You’re also a prolific translator. In this book, there are poems built around Hindi/Urdu/Punjabi words. These feel almost like guided tours of a translator’s mind as you’re probing and peeling away at the layers of meaning conveyed by these words. How do your translations and poetry interact with each other?
Increasingly, these two have become indistinguishable. One does the work of the other, constantly. Often, I have found that the slippage between the languages is itself the apposite subject of poetry. That words are such storehouses of resonances that they could be endlessly unpacked. It could happen when you are translating a Mir couplet, it could happen when, learning Italian, you again realize with a jolt the pre-history of English in other European languages, it could happen when you are deliberately watching Bigg Boss Marathi to learn the language, or Love Island to realise the sort of English you never knew, or it could happen when you are trying to understand the significance of certain words a parent or an aunt in Lucknow used to say often. These have increasingly become moments of learning for me.
Is it fair to say that longing is a dominant ‘rasa’ in many of your poems? What changes do you observe in yourself and your work down the years? Did you long differently in, say, your twenties? Or has the emotion remained pristine while the expressions depicting it have evolved?
There was a rush earlier which has turned into a slowness. There was an alacrity to the longing which has turned (hopefully) into something more burnished. There was an impatience which hopes to look more like understanding now. No pristine emotion under the changing language. If the language is changing, the emotion is transforming too. We understand ourselves through language and if our words for the feeling change, we must feel differently. And this longing is as much for a person as for a kind of world we want to live in. It is both possible and impossible. The impossible is to hope for love without hurt. The possible is to wish for a world without bigotry, whether it comes with the face of religion, with the arm of caste, with the skin of race, or with the heart of gender.

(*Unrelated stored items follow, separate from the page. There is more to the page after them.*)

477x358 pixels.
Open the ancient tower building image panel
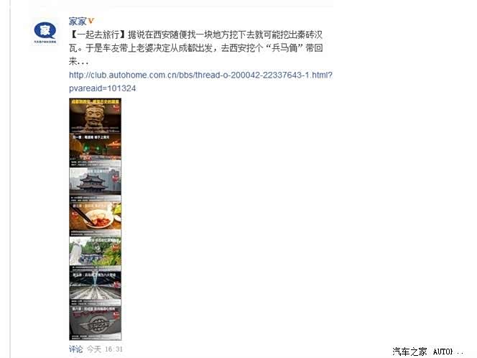tap(96, 181)
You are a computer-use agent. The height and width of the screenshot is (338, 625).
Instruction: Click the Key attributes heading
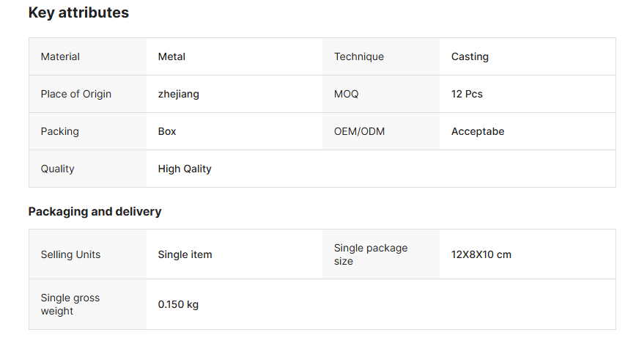click(78, 12)

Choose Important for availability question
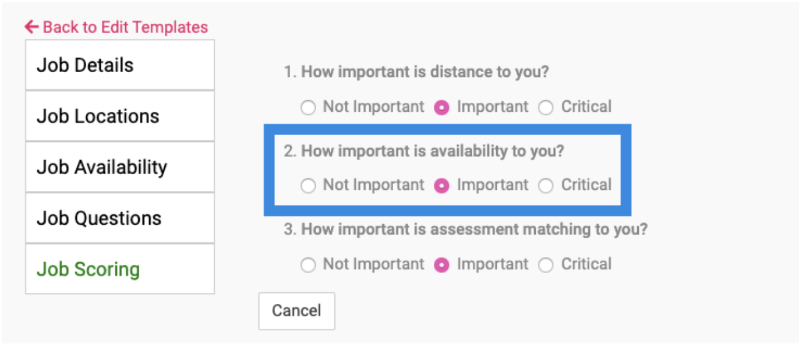(x=442, y=186)
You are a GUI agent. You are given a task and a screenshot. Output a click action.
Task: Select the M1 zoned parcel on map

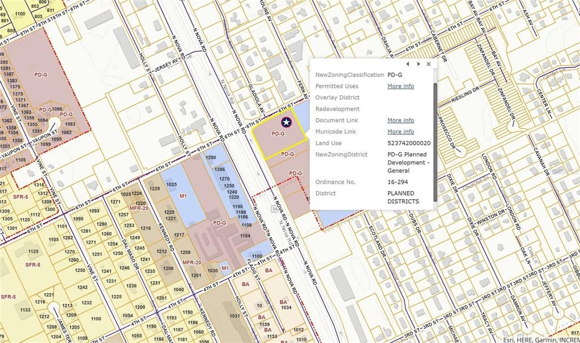click(182, 194)
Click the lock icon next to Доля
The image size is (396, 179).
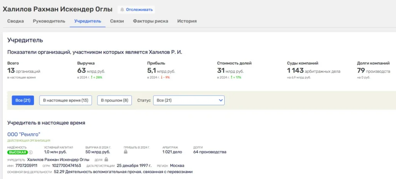click(x=106, y=159)
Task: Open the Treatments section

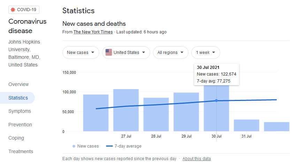Action: point(21,151)
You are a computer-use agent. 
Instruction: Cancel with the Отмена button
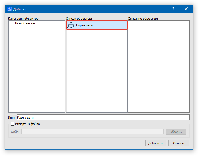pos(178,143)
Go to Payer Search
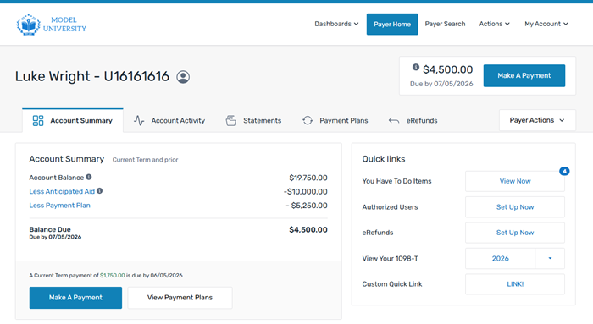Screen dimensions: 593x324 pos(445,24)
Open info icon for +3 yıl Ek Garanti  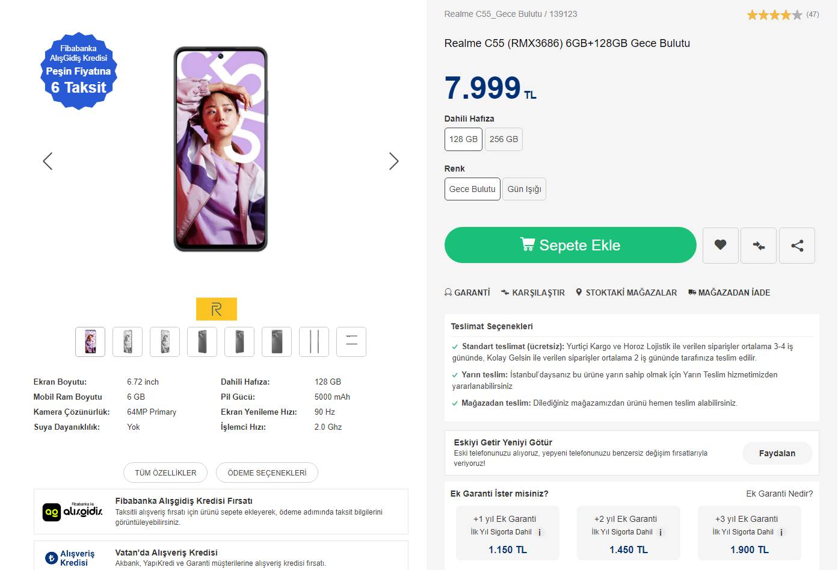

There’s a poem here: ‘On a Flight From Bengaluru to Delhi While a Cricket Match is Being Played 37,000 Feet Below Between India and Pakistan’. What I found remarkable is that you present India and Pakistan almost as an ‘off again, on again’ couple, entities that need each other’s validation as well as mutual scorn.

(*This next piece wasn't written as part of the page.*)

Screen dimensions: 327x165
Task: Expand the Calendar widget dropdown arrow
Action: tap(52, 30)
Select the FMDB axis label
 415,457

Other poets have done it before me. Think of Imtiaz Dharker’s Battle-Line, where you can’t quite distinguish between the soldiers on a battlefield and the lovers on a bed. Where both become the tenor and the vehicle for each other. Here, in this poem, I was once again surprised by the intensity that marks us when we speak of Pakistan. Where dudebros sitting next to me on the flight suddenly turned into little schoolyard children, excited on a good day, bullies on a bad. The poem is an effort to understand how this affect that runs through us has a history. How once we recognise that history, once we again reckon with it, we may become better neighbours to each other.
You had a newspaper poetry column, ‘Poetic License’. Did you ever feel like the time-crunch was affecting the quality of your work?
To be honest, I enjoyed the rush of it. I enjoyed the constant conversation with the world around me and to share that with others. I thought of it as practice. It’s just that many were witnesses to that practice. Sometimes you get it right, sometimes you bungle. Riyaaz is like that. You make mistakes. But you also reach unthought-of corners. In this case, the world had a window to my riyaaz. It’s fine. Poetry, like prose, had a journalistic function. Even until the 18th century in Europe, it was written as things went to press, it wasn’t always lyric, and, in Indian languages, it continues to have a far more immersive and instrumental role in politics than the longue durée of thought and revision allows. But I hear you. I know what you mean.
Aditya Mani Jha is a writer based in Delhi.